Son sourire le premier jour du lycée.
La première fois où je l’ai vu nu sous la douche dans les vestiaires du lycée.
La première « révision », la première fois où je l’ai sucé.
Le bonheur de le retrouver à son appart pour coucher avec lui encore et encore.
Nos retrouvailles sous la Halle de Campan.
Moi, dans ses bras, sur la butte devant la grande cascade de Gavarnie.
Le premier « Je t’aime » qu’il m’avait glissé, à minuit pile, le soir du réveillon d’il y a bien des années déjà, dans la petite maison en pierre au pied de la montagne.
Le soir où il a débarqué à Bordeaux par surprise pour fêter mon anniversaire.
Le réveillon de Noël où il était venu me chercher chez mes parents.

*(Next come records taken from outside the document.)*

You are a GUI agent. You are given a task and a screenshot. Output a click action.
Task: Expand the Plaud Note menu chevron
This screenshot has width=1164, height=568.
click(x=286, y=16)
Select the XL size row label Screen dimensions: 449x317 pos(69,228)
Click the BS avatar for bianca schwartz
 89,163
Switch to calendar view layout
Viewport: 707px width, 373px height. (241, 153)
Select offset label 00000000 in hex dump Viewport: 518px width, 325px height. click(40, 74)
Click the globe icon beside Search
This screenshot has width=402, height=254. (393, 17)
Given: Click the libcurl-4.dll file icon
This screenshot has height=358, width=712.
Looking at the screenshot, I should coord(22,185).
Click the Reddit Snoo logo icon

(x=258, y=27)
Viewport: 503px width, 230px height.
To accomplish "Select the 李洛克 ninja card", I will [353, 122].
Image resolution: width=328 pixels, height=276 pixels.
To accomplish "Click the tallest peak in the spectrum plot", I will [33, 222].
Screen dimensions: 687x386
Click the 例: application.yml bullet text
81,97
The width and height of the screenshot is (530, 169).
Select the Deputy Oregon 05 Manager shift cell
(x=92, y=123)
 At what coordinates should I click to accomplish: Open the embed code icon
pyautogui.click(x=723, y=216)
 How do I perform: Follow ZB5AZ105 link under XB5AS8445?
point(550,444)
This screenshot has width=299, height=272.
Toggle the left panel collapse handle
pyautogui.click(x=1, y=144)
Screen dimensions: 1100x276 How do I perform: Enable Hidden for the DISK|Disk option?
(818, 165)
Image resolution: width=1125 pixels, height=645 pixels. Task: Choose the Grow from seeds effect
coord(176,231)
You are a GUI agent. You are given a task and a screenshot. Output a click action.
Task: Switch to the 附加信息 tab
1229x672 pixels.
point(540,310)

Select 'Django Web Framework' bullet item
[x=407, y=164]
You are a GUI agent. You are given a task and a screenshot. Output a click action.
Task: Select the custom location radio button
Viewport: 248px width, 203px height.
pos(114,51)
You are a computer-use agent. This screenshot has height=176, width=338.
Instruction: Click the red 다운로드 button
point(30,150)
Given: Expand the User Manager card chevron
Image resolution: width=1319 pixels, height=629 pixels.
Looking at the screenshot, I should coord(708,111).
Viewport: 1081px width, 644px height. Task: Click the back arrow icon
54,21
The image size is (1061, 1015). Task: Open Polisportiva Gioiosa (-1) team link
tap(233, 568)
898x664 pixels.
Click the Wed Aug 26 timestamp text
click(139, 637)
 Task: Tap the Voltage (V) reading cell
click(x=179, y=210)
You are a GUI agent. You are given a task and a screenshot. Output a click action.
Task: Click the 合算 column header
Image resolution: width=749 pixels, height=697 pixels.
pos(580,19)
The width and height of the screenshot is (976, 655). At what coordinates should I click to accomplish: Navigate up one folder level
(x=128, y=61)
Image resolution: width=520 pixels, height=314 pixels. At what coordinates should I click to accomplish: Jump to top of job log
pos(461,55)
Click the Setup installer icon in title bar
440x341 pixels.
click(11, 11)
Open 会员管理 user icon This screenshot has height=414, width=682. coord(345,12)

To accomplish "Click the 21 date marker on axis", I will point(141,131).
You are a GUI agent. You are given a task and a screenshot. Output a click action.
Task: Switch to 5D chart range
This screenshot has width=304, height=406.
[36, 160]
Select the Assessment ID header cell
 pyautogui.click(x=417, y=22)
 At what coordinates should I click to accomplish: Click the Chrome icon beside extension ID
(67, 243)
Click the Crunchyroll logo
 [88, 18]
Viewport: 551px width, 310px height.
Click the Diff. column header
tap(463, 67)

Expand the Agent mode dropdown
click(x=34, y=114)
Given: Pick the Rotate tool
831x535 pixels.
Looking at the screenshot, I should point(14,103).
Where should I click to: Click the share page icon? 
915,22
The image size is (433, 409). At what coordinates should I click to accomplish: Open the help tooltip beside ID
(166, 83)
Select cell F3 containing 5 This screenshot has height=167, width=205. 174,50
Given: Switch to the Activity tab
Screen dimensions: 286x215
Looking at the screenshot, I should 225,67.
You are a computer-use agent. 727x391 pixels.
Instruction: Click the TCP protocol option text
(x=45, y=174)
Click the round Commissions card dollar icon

Nos voyages en Italie, en Islande, au Québec.
Nos retrouvailles à Biarritz.
Jérém heureux, souriant, amoureux.
Non, Mia et Sébastien ne se remettront pas ensemble, leur séparation est définitive et irrémédiable, la vie les a trop éloignés. Tout comme Jérém et moi.
J’ai longtemps cru que Jérém et moi nous retrouverions, que le destin nous réunirait un jour. C’était une promesse que j’avais cru lire dans ses yeux émus lors de cette belle soirée d'été d’il y a dix ans, la dernière que nous avions passée ensemble à Toulouse après son premier retour d’Australie. En fait, ce n’était peut-être qu’une illusion, une chimère dont j’avais besoin pour amortir le choc de mon cœur au moment de nous quitter, après avoir fait l’amour une dernière fois.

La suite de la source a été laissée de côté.